パソコンを閉じ、鞄にしまう。ついでに数滴残っているコーヒーを飲み干し、缶も潰して鞄に詰め込む。こんなこと、前までの俺ならしなかったのに。
エレベーターで1階まで降り、扉を押し、外に出た。ちょっぴり肌寒いが、これくらいなら上着を着ずに過ごせる、絶対。
いつものやけに短い信号、もはや不良共の溜まり場と化した深夜のコンビニ、いつものかなり錆びてしまっている歩道橋。かわり映えのしない光景にはもうとっくに見飽きた。だからといって事件が起きてほしくはない。それくらいなら、見飽きた光景を見ながらつまらない中帰路につくほうがよっぽどマシと言える。
__なんだ?腕に雫があたる。と、同時にバチバチと激しい音が鳴り響いた。なんだ、雨か。生憎、今日は傘もレインコートも持ってきていない。鞄を傘代わりに使おうにも、革製だから使えない。もう濡れて帰るしかない。

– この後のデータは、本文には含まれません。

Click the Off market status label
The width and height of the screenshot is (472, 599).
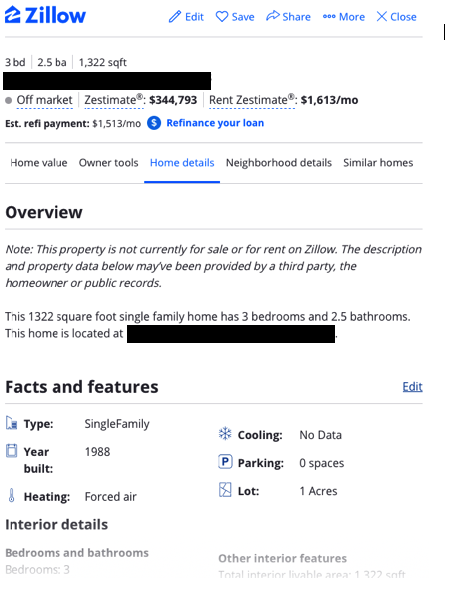coord(44,100)
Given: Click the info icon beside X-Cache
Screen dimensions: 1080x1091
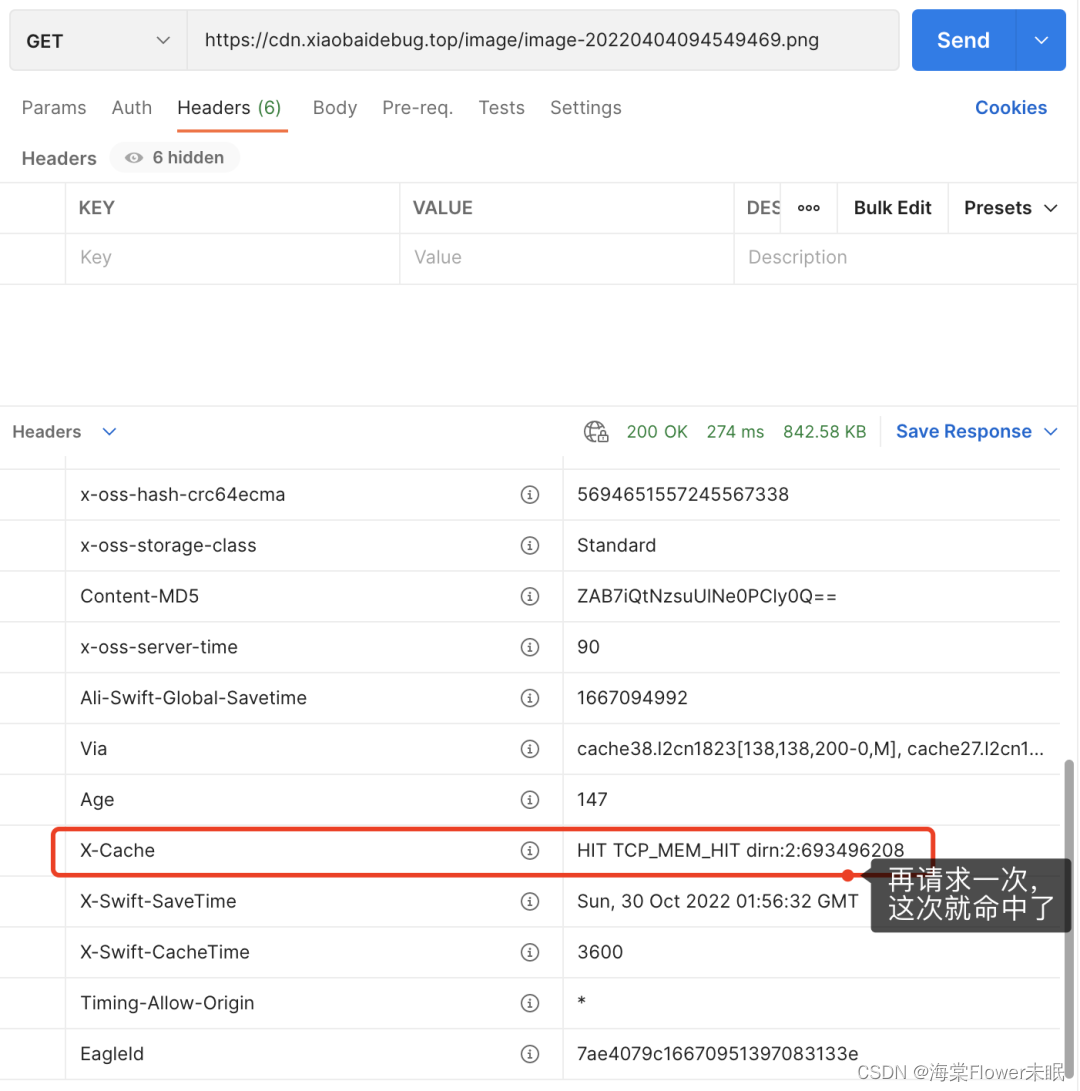Looking at the screenshot, I should point(530,850).
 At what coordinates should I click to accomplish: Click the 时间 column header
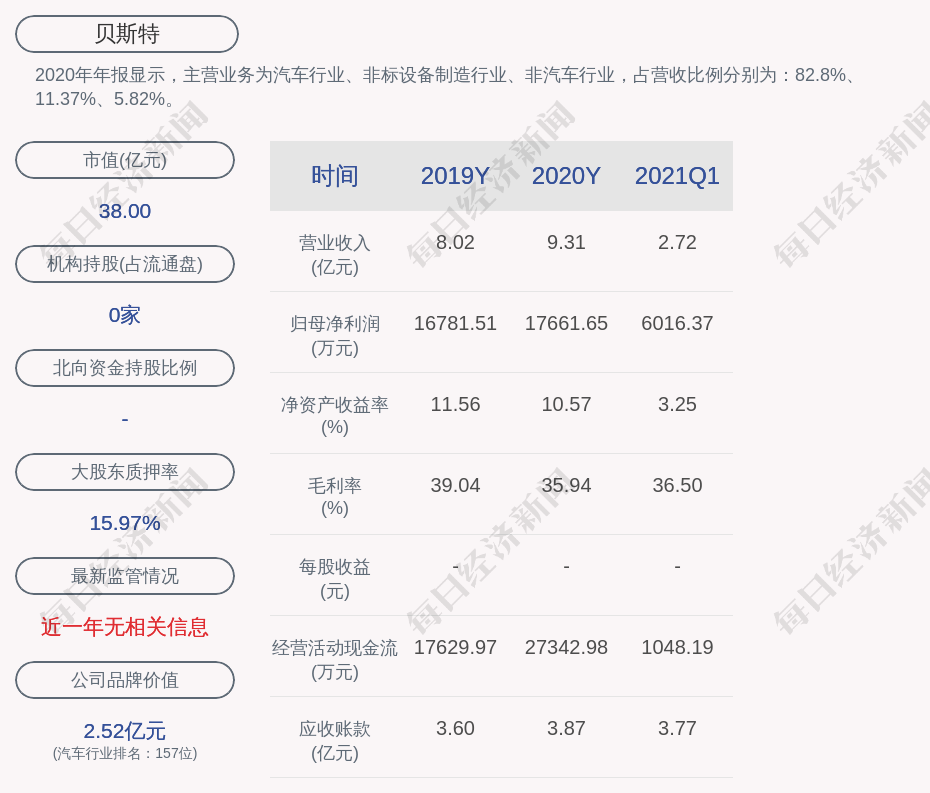pyautogui.click(x=334, y=176)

よく考えたらびしょ濡れになって惨めな姿が俺なんかにはお似合いだ。
あいつだって、まだあの事、憎んでいるだろう。心に消えない傷を俺は刻んだ。だから昼間、あんなことを言って笑ったのだろう。
前からずっと考えていたけれど行動に移せなかった。でもやっと今、チャンスが巡ってきたんだ。
歩道橋から小さな町を見下ろす。車の光が雨で濡れたアスファルトによく映っている。ビルの光もよく輝いている。頭のおかしい連中がこんな深夜に馬鹿騒ぎしていてうるさいが、もうなんだかどうでも良くなったような気がした。

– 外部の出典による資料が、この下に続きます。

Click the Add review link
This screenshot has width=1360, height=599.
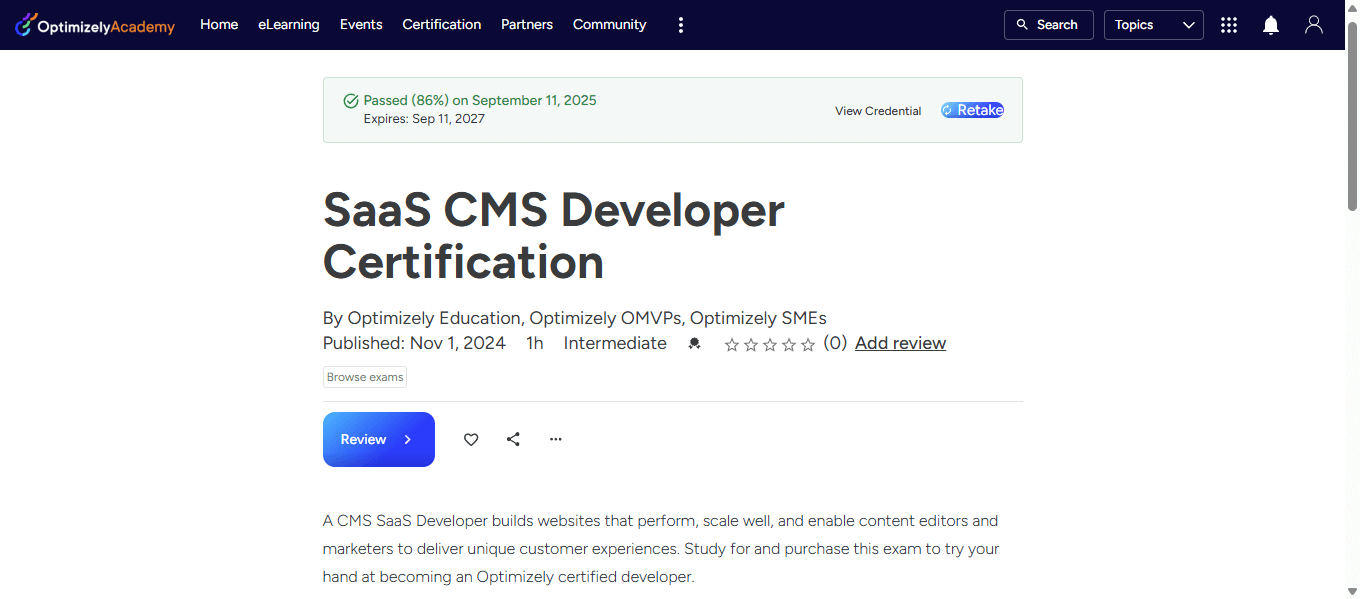(x=900, y=343)
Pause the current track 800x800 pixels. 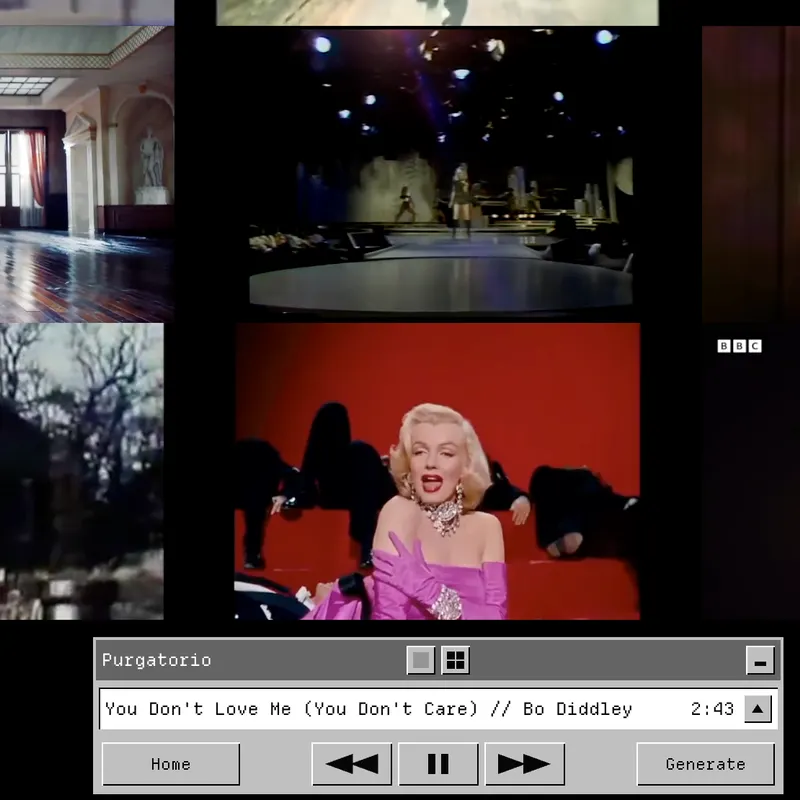[438, 764]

目の前の空白と地獄の隔たりを乗り越え、少しだけ飛び出た地獄の片隅に立つ。足が震える。手もなぜか地獄への切符を握りしめて離さない。一歩踏み出せばこの地獄なんかから抜け出せるというのに、一歩踏み出せばもうあいつらの視界にも映らずに済むというのに。

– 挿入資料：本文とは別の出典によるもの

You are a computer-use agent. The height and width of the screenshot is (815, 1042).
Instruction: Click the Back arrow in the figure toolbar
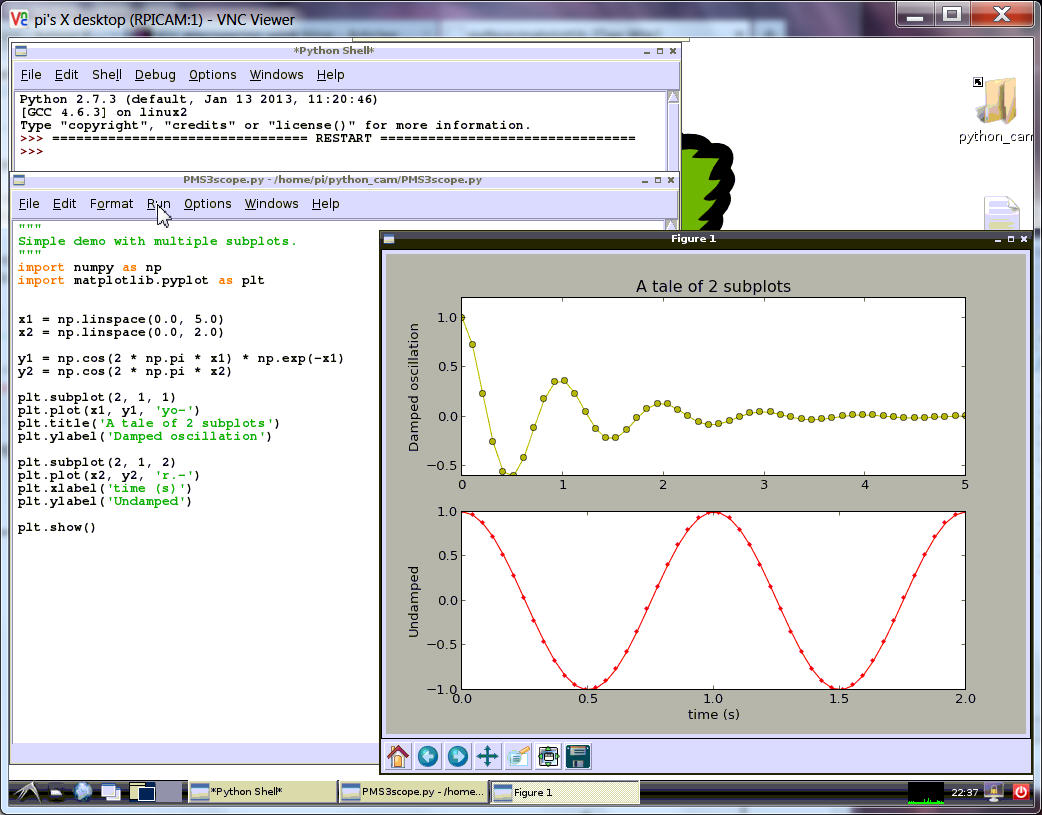(428, 756)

早いこと離さなければ皆に迷惑をかけるだろう。それだけは避けたい。でも、離せなくて、踏み出せなくて、
頭がごちゃごちゃになって
ぐわんぐわん、と激しく脈打って
未知の体験を恐れて
例え旅立てどきっと着く先も地獄だけど
……お似合いだけど。
でもなんか離せなくて
でもいきたくなくて
嫌だ、消えるの嫌だよ
皆から踏まれるの嫌だよ
皆の傷を深くしたくないよ
「さようなら」 単純な言葉もいえないの?
「ごめんね」 伝えなきゃ
でも…良いんだ。
きっとこれ以上見たくないし聞きたくないでしょうから。
あ〜あ…どうしてまた映っちゃったんだろう。
顔を赤くしたあいつが胸ぐらを掴み、俺の目を睨みつける。
「お前を殺すのは俺なんだよ!!」
嗚呼、また傷を抉ってしまった。